Same here...it's out of the doe, strained and in the fridge within 20 minutes, never had a problem with an off taste or having it go bad within about 10 - 12 days.


----------



## PznIvyFarm (Jul 25, 2010)

I have been cooling it right away, maybe it was just my extreme tiredness that made it taste funny.

I finished my cheese. I was supposed to let it sit overnight in a warm place. Did that, but DH told me to get rest today, and then i was back and forth checking on Mink, feeding the baby, resting, delivering more babies, checking on mama's, etc and forgot about it until after 9 tonight. Finished it (made mozzarella) and the kids pronounced it delicious (I'm supposed to let it sit in the whey overnight, but they ate the scraps stuck to the cheesecloth) 

Out of about 2 days worth of milk, I got one "blob" of fresh mozzarella about the size of a small orange. 
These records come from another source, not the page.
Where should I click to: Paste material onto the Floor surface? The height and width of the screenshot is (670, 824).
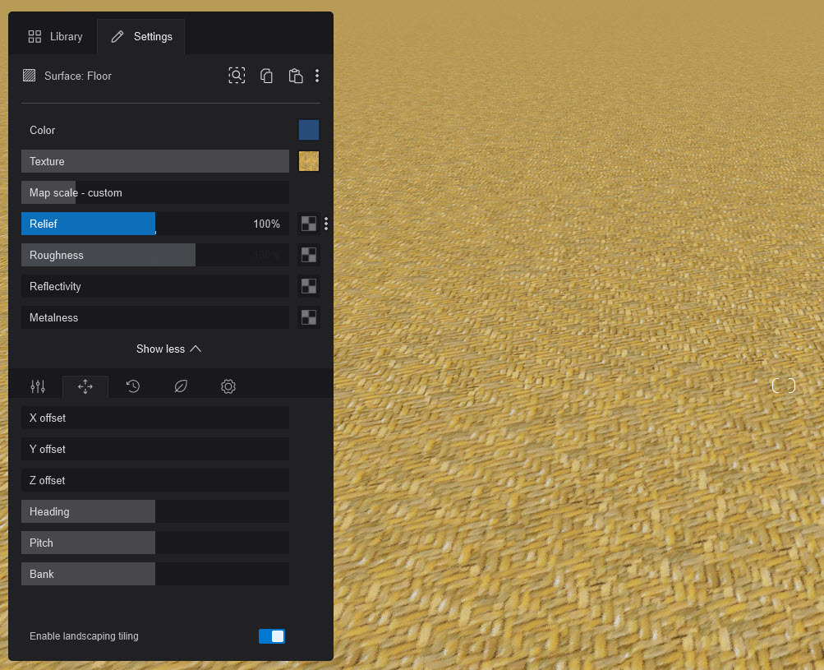296,75
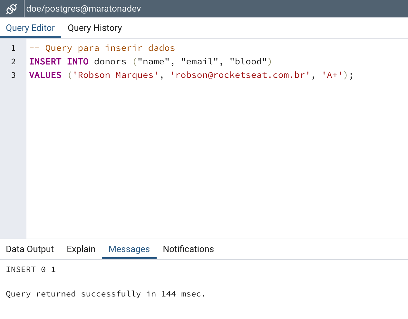Select the Messages tab
The width and height of the screenshot is (408, 319).
(x=129, y=249)
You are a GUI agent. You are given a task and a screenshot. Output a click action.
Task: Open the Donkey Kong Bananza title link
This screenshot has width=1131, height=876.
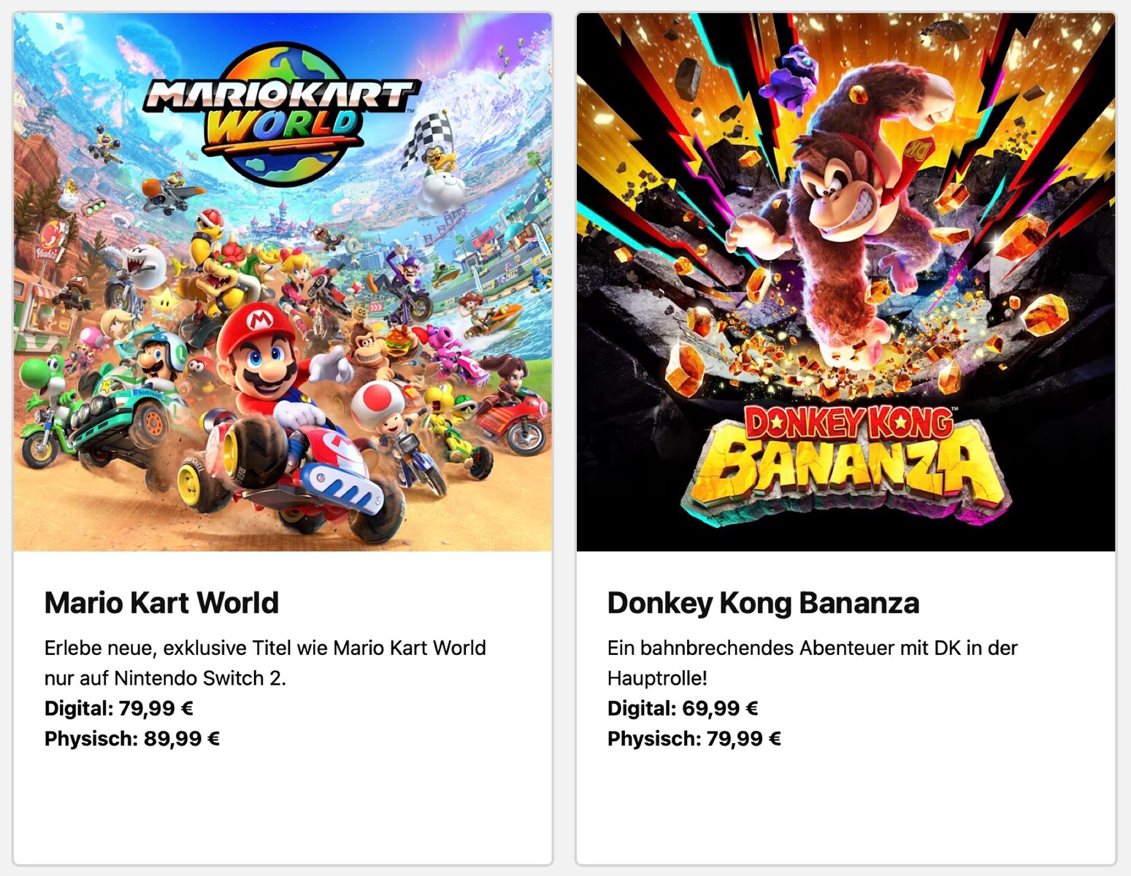point(763,603)
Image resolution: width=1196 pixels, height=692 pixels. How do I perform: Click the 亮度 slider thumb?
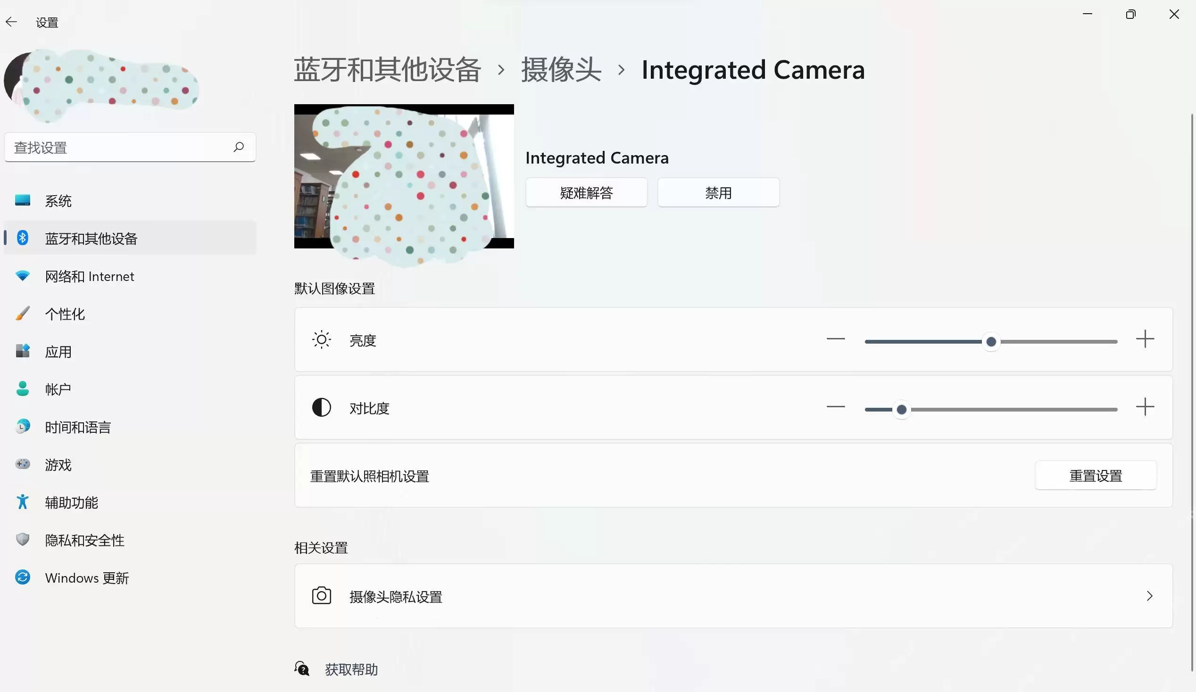[991, 342]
I need more goats :laugh: 

And DH asked me how much that one piece of mozzarella cost when i considered purchase of goats, their vet bills, their feed, their new fencing, etc. My mom pointed out that when we raised beef cows for 4-H we ate the most expensive beef we ever had and that you couldn't look at it that way. It reminded me of this book I read once called "The $64 Tomato" where this guy added up all his gardening costs versus his produce - it was a really good book.


----------



## StaceyRosado (Oct 5, 2007)

tell him - the by product is just icing on the cake you have the goats to keep you sane, its much cheeper then diamonds or expensive vacations or a new car.


----------



## PznIvyFarm (Jul 25, 2010)

They are my new kids b/c i already have 4 real ones, and these kids are cheaper than those. In fact, i think i will take that tactic in the future.

While searching for a whey bread recipe, i found this site

http://chickensintheroad.com/blog/2009/09/26/making-chevre-and-grandmother-bread-with-whey/

I love how she talks about her goats.


----------



## kannm (Mar 18, 2009)

PznIvyFarm said:


> They are my new kids b/c i already have 4 real ones, and these kids are cheaper than those. In fact, i think i will take that tactic in the future.
> 
> While searching for a whey bread recipe, i found this site
> 
> ...


LOVE this link. Thank you!


----------